It honestly doesn’t seem like Training Camp ended two weeks ago today.

Since being home, many people have excitedly asked, “So, how was Training Camp?”
My immediate reply became, “It was good… It was hard… It was all the things.”

I’d go on to share about how great it was to finally meet my squad mates after texting with them all summer and how amazed I was that 38 strangers could become an immediate family. I’d talk about all of the team building activities we did, how we were given a different sleeping scenario each night, and how each day’s meals focused on a different culture. Talking about what it was like to take a bucket shower in 40-degrees at 8am always generated laughter.
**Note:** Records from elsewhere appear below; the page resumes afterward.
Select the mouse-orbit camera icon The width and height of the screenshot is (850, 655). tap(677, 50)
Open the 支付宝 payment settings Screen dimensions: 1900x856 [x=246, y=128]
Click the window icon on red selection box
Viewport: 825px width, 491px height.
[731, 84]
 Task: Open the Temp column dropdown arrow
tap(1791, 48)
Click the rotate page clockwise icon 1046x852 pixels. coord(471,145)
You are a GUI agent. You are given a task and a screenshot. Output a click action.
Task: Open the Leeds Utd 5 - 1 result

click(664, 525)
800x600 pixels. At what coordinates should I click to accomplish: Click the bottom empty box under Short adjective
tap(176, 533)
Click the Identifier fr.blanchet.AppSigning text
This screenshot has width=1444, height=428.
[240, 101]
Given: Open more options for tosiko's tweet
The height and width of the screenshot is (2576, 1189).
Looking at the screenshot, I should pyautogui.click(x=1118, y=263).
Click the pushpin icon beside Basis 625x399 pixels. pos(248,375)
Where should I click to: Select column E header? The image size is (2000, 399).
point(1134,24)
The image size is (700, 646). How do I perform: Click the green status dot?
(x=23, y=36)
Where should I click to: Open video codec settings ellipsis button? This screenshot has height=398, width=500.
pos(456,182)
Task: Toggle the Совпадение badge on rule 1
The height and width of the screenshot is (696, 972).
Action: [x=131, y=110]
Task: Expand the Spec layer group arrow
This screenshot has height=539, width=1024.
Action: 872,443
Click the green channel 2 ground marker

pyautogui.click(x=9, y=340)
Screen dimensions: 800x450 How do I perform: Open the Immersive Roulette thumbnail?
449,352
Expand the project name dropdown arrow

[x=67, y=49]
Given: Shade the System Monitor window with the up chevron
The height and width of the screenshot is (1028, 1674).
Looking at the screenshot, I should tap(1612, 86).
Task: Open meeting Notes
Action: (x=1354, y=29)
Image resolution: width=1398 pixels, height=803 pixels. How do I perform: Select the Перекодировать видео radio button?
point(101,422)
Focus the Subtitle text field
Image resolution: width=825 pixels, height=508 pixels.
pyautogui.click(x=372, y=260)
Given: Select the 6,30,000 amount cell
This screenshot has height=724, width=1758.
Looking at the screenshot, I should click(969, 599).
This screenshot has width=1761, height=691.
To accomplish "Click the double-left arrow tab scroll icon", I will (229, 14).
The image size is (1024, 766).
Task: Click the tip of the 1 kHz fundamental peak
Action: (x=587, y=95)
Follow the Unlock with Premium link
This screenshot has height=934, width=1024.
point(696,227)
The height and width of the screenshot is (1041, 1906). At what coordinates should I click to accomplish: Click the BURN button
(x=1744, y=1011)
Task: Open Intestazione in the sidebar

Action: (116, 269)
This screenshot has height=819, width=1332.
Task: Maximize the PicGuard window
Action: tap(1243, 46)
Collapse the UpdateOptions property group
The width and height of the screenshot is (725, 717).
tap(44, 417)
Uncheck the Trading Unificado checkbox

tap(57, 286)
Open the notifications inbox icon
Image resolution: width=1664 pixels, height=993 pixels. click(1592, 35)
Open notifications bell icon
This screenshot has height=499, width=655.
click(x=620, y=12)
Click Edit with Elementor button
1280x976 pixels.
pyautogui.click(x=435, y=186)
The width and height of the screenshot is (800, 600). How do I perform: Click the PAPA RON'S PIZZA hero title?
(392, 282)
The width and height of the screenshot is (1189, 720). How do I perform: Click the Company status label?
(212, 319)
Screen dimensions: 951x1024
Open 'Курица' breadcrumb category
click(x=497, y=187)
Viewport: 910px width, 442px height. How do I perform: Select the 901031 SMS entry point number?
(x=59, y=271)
Then I started talking about the sessions. . .

Man, those were hard.    
(Especially the ones about Identity and Shame.)

I had every intention of going into Training Camp as this super bubbly and outgoing person. It was a new opportunity, a “clean slate” if you will, so why not portray myself as the person I so badly want to be? But I couldn’t, even for one day. As soon as I stepped out of orientation, I found myself finding comfort in what I’ve always done, keeping quiet, staying at the edge of groups, and people watching until I get familiar with the situation.

Why? Because I’m an introvert.

But it goes so much deeper than that.

After one of the sessions, we were asked to go find a quiet place to be with God and do some creative journaling, which was a new concept for me, but I gave it a shot anyway. I didn’t hear God during this time. Instead, all I heard were voices from my past telling me that I’m not good enough, that I have nothing of value to offer, and that who I truly am is not worth the time or effort for someone to discover. (I have specific statements that have been said to me over the years and who said them memorized, so it wasn’t too hard to write them all down.)

I was also drawing my self-portrait during this time. I drew myself standing in front of a mirror without a reflection. There is no reflection shown for two reasons. One is because I have replayed those statements in my head for so long that I have come to view them as truths, and I see nothing in myself worth knowing. The second reason is because these “truths” I believe have blinded me from seeing and believing compliments, encouragements, and real truths about who I am from very dear people God has placed in my life over the years.

I struggle with insecurity.

So, yeah… Training Camp was hard.

 

 

 

But I have found that working through the hard stuff produces growth and beauty.

 

 

 

 

 

 

 

I find myself looking forward to working through the hard stuff God reveals and the beauty that will come from growing deeper in my relationship with Him and confidently living out my true identity as a Daughter of the King!